**Work to complete**
Would you please give the entries again word for word, with no images in your copy?

**The data**
--
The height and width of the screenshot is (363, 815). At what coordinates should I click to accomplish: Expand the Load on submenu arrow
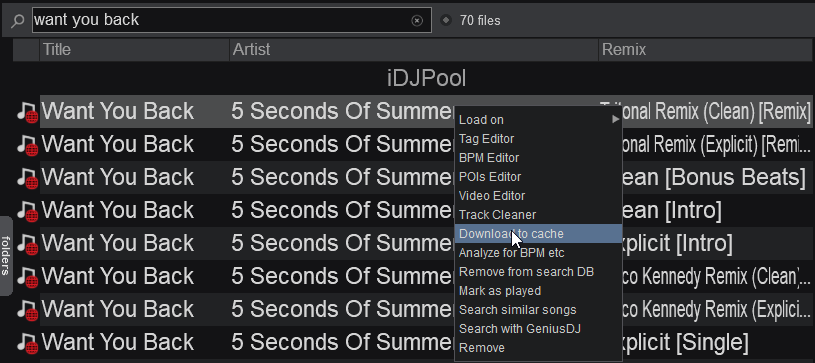615,120
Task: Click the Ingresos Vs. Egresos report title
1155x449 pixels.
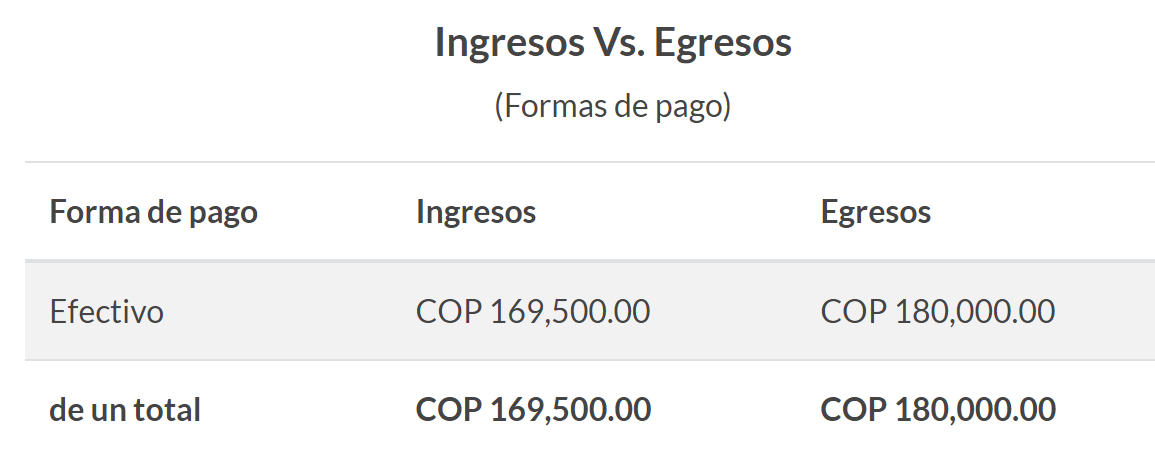Action: [613, 43]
--
**Exercise result**
The height and width of the screenshot is (363, 815). At what coordinates should I click to accomplish: Expand the Load on submenu arrow
615,120
Task: Click the Ingresos Vs. Egresos report title
1155x449 pixels.
Action: [613, 43]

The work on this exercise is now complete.